More than 30 Anglican bishops will gather in Uganda to elect a new Archbishop for their 12 million members.

Archbishop Henry Luke Orombe is retiring to develop his own Orombe Foundation to have partnerships with government to “build an empowered God fearing vibrant society.” He has ambitious plans to create a $16 million education center in a country where the majority of his flock lives on less than $1 a day.

The retiring Archbishop has been extremely successful in developing a soaring 16-story building in the center of Kampala known as Church House. This will cost an additional $17 million when completed. While three previous Archbishops failed to develop this prestigious site that lay dormant since 1965, why has Archbishop Orombe been so successful as a builder, developer and fundraiser?

Follow the money

The answer is still a mystery and until the Anglican Church of Uganda is prepared to share information on where all this money came from, we will all remain in the dark. Perhaps God sent it when the Church of Uganda’s bishops had the opportunity to give Episcopal oversight to wealthy North American parishes?

● **Work to be completed**
Carry on the piece about the Church of Uganda's archbishop election and Church House, beginning after its last sentence.

● **Entries from a data collection**
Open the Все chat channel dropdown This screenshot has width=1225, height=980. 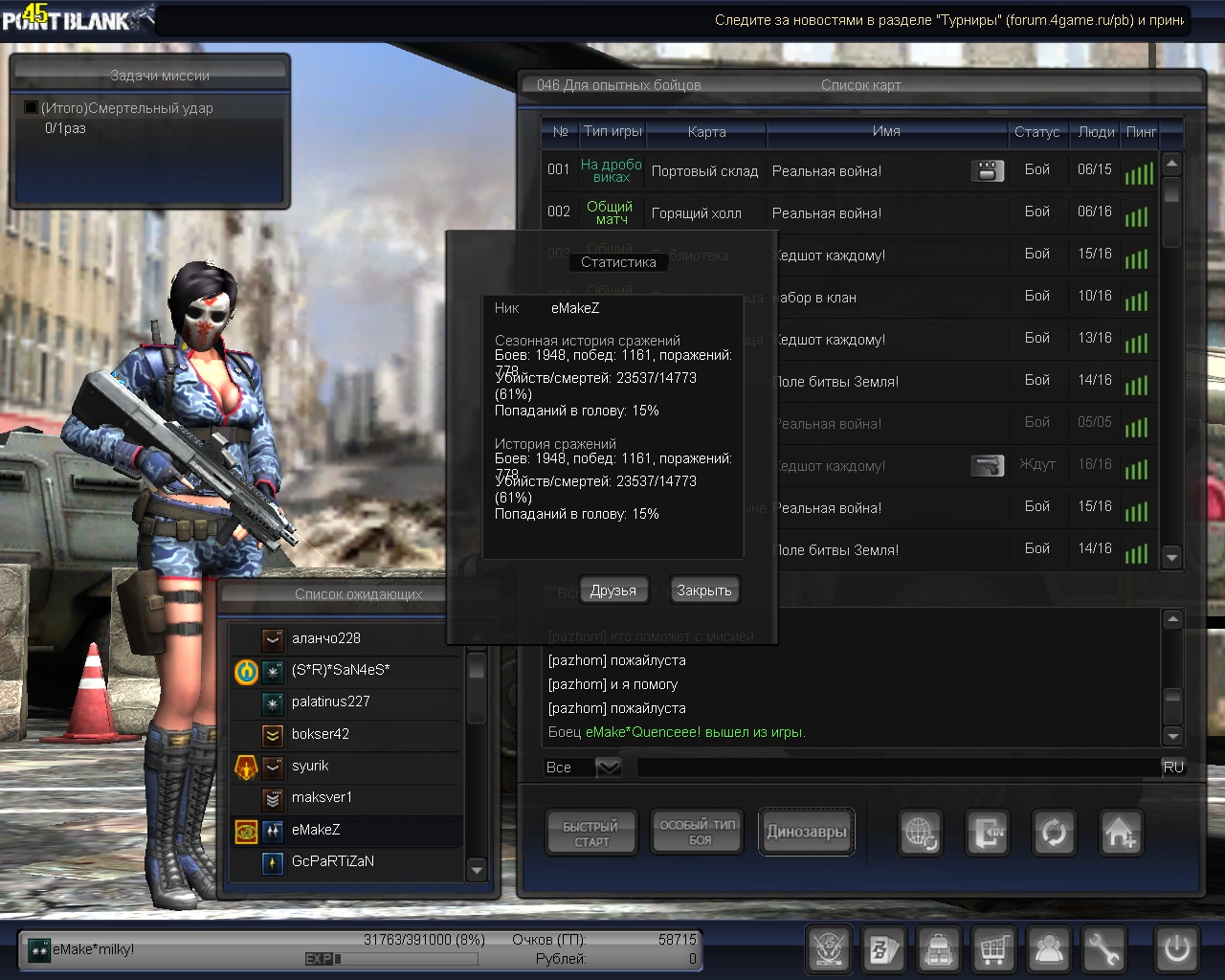[x=608, y=768]
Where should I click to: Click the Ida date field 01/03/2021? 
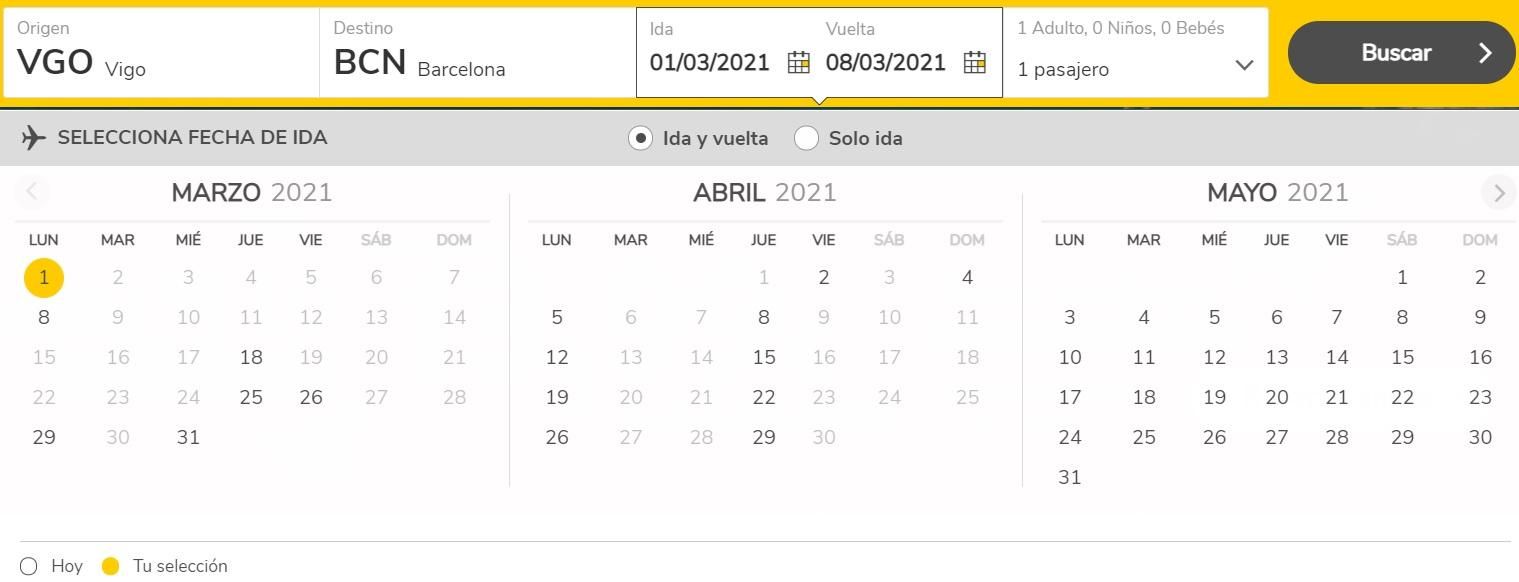coord(710,62)
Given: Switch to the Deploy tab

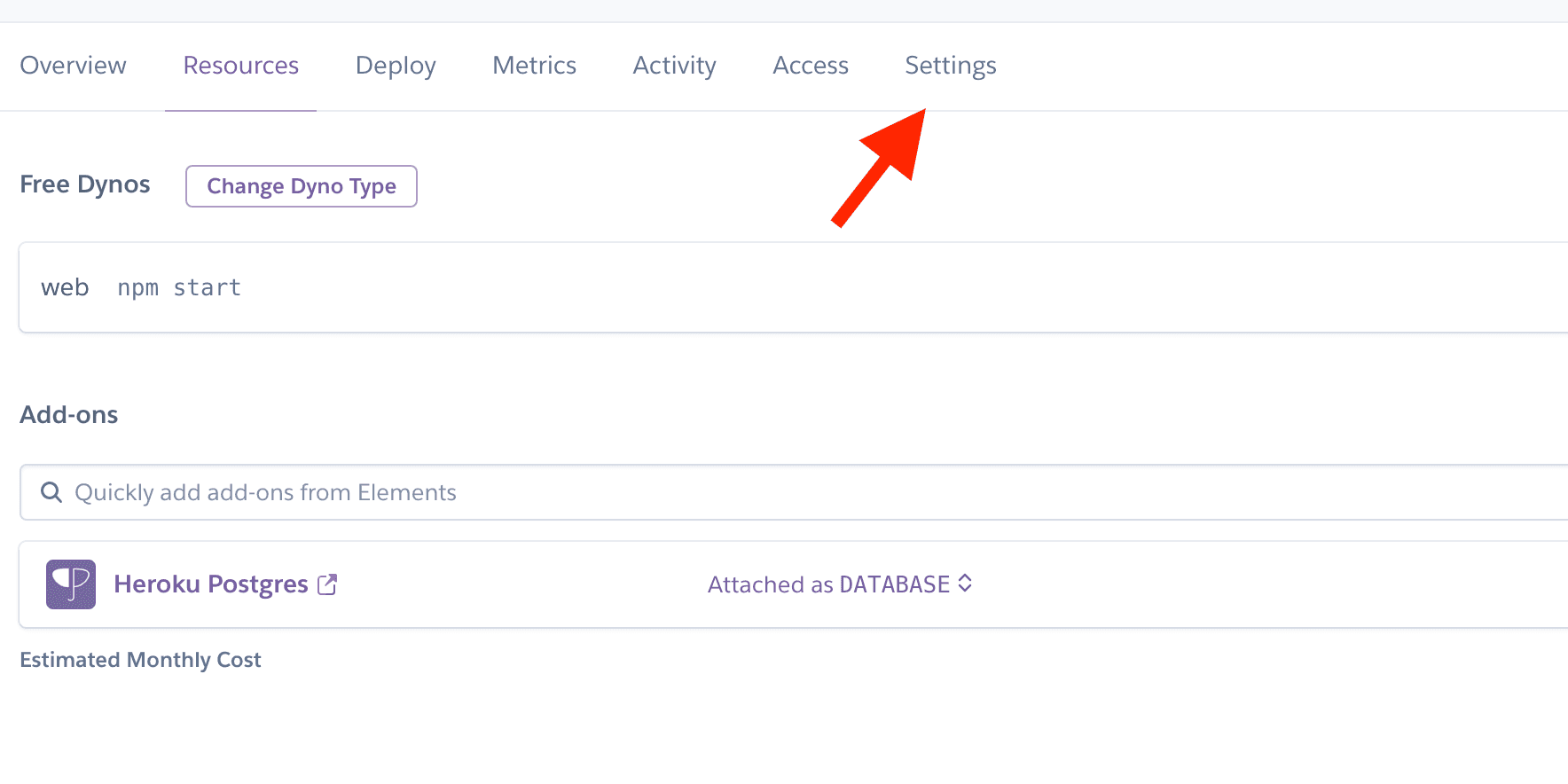Looking at the screenshot, I should (396, 66).
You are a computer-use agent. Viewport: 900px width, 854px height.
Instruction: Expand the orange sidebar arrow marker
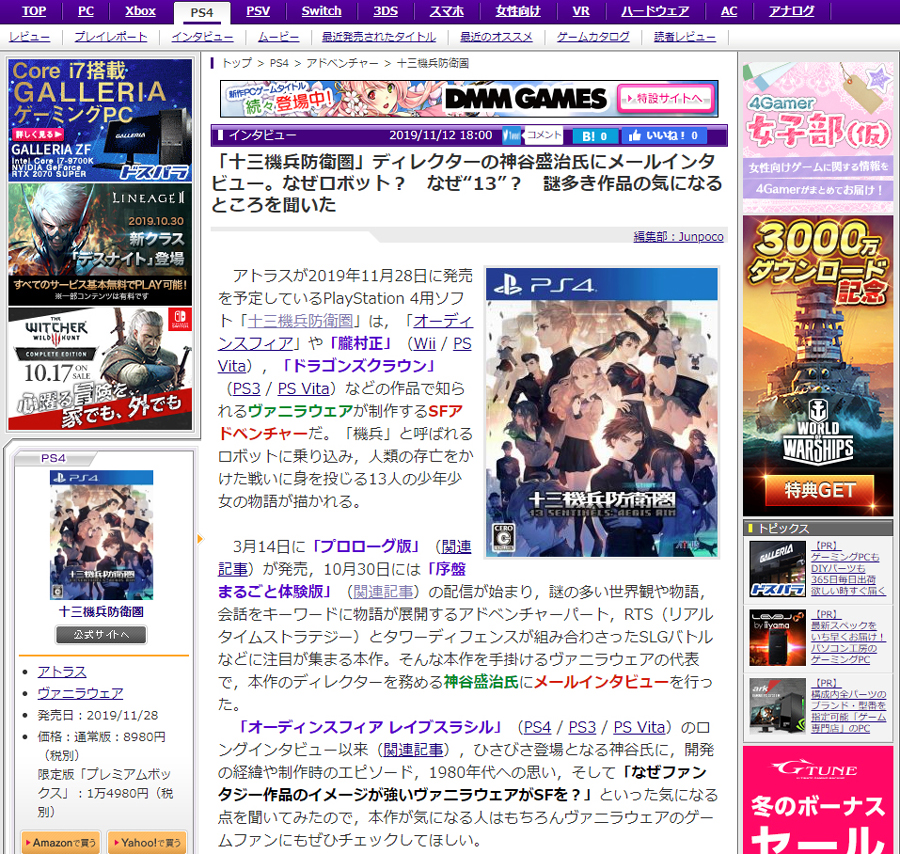tap(200, 539)
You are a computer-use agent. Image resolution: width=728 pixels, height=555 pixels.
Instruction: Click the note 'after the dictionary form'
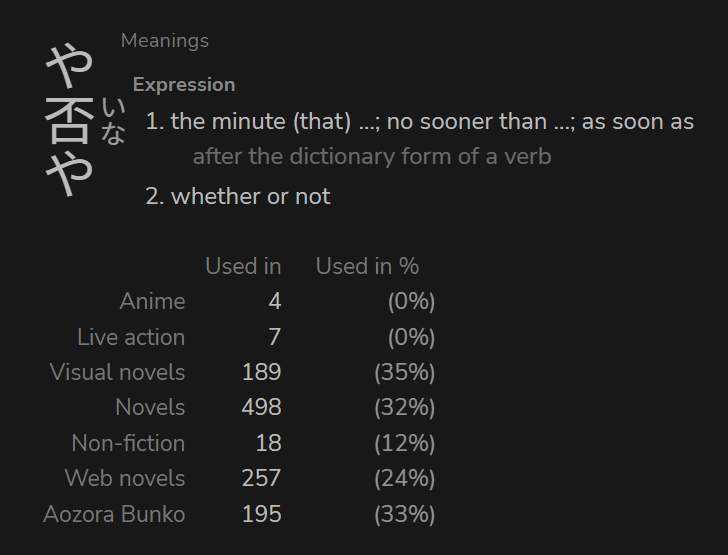[372, 157]

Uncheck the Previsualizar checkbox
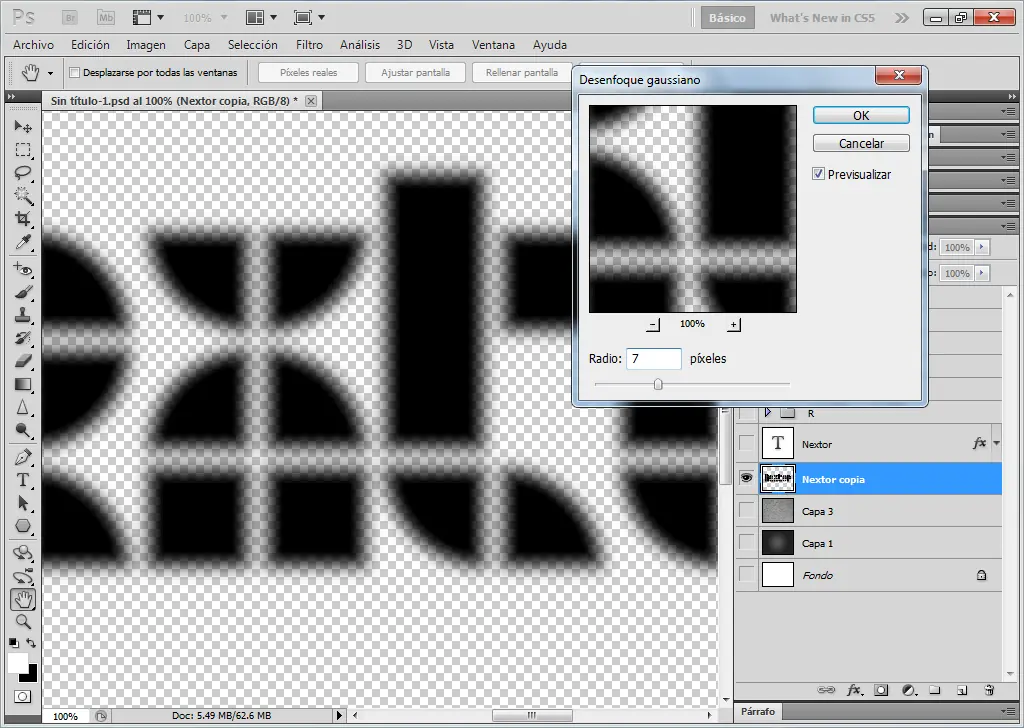pos(818,173)
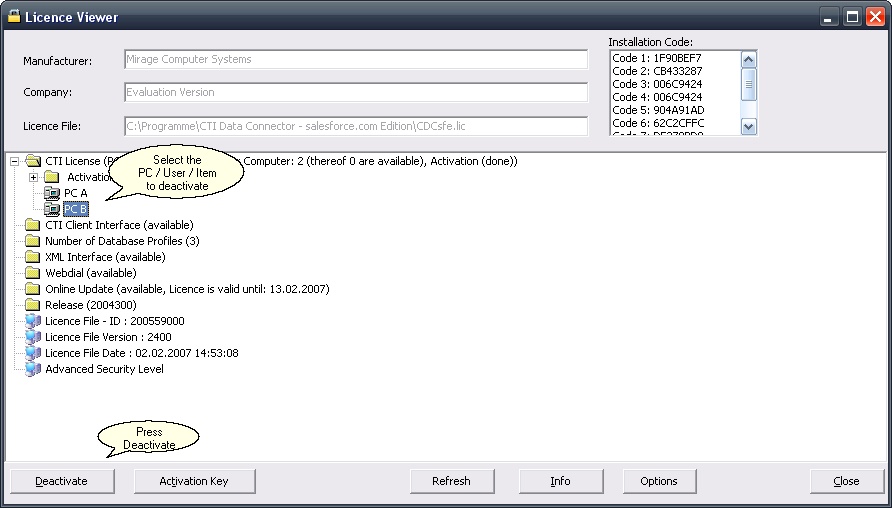Click the XML Interface folder icon
Screen dimensions: 892x508
click(34, 257)
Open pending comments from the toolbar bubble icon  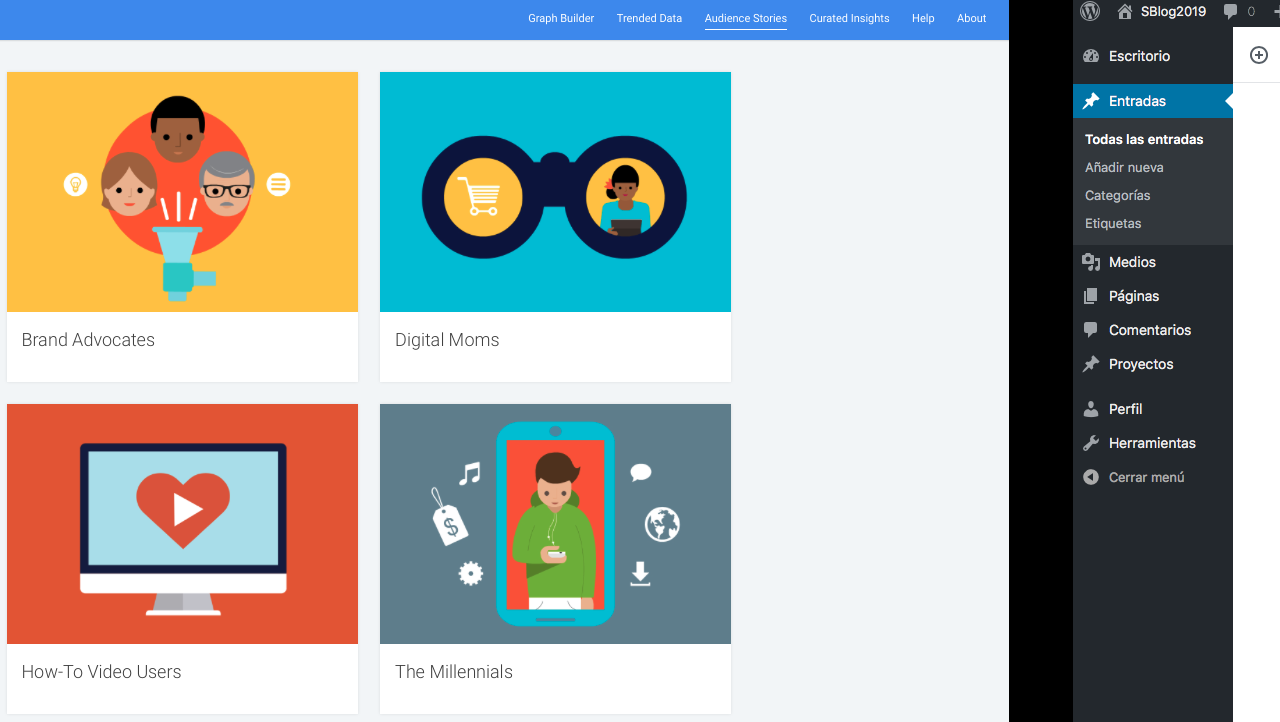1232,11

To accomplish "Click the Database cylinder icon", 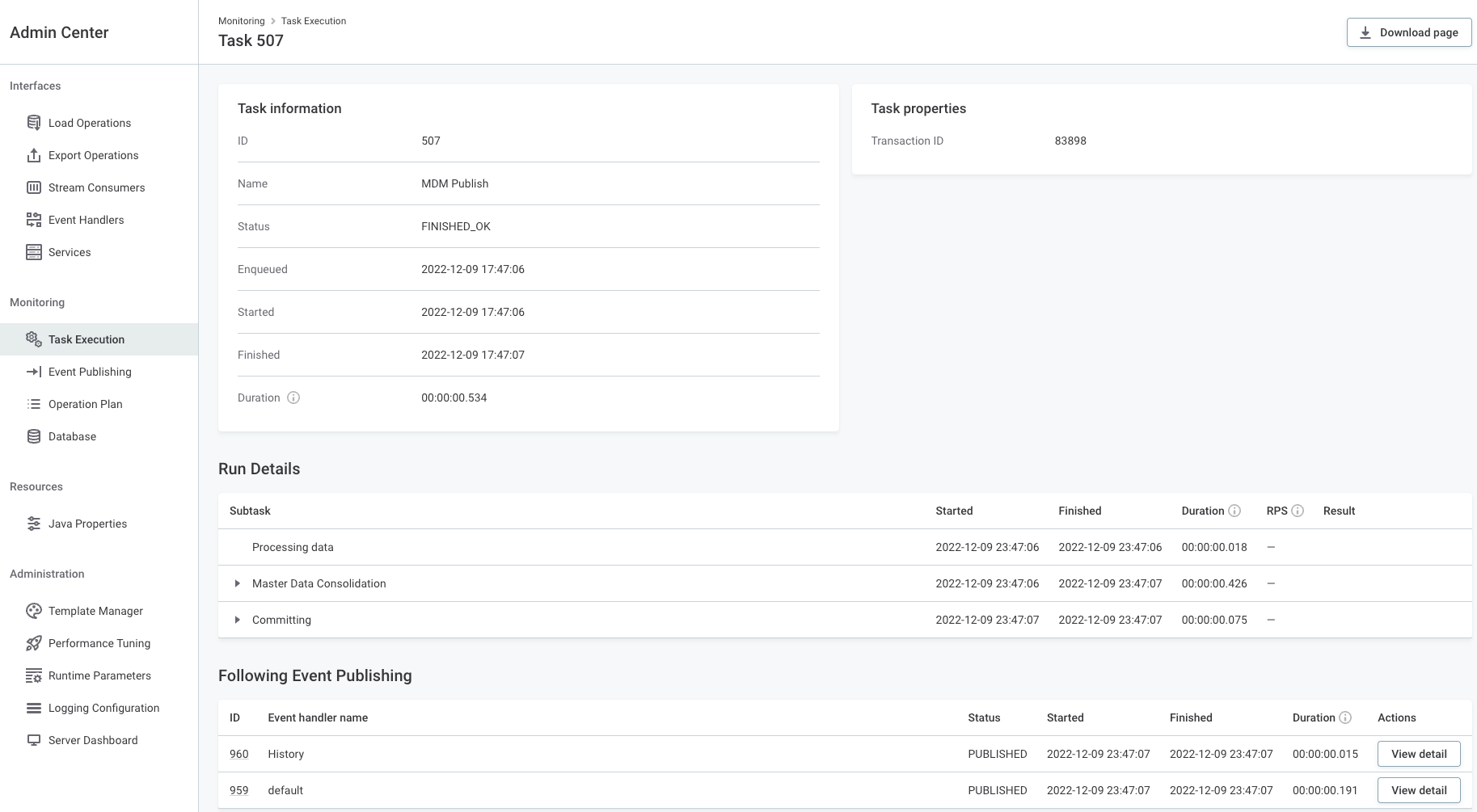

● **Answer box**
An example is St. James church in Newport Beach, Calif., where millionaire Howard Ahmanson bankrolled the initial attempt to seize church property from the Episcopal Diocese of Los Angeles. These disaffected congregations in this one diocese alone could have gained property worth over $50 million if Californian courts had not found this process in violation of the Eighth Amendment.

Other American dioceses faced similar challenges from entrepreneurial Ugandan bishops while congregations like Truro Church in Virginia provided shelter, hospitality and money to the now infamous parliamentarian David Bahati (author of the so-called “Kill The Gays” anti-homosexuality bill that is before the Ugandan parliament once again).

While the focus of the American public in the past two years has concentrated on American evangelical leaders like Scott Lively (recently accused of “crimes against humanity” because of his seminal role in inciting the Ugandan community to further criminalize LGBT people), nice wealthy Episcopalians wrote checks to support the Ugandan anti-gay hate machine.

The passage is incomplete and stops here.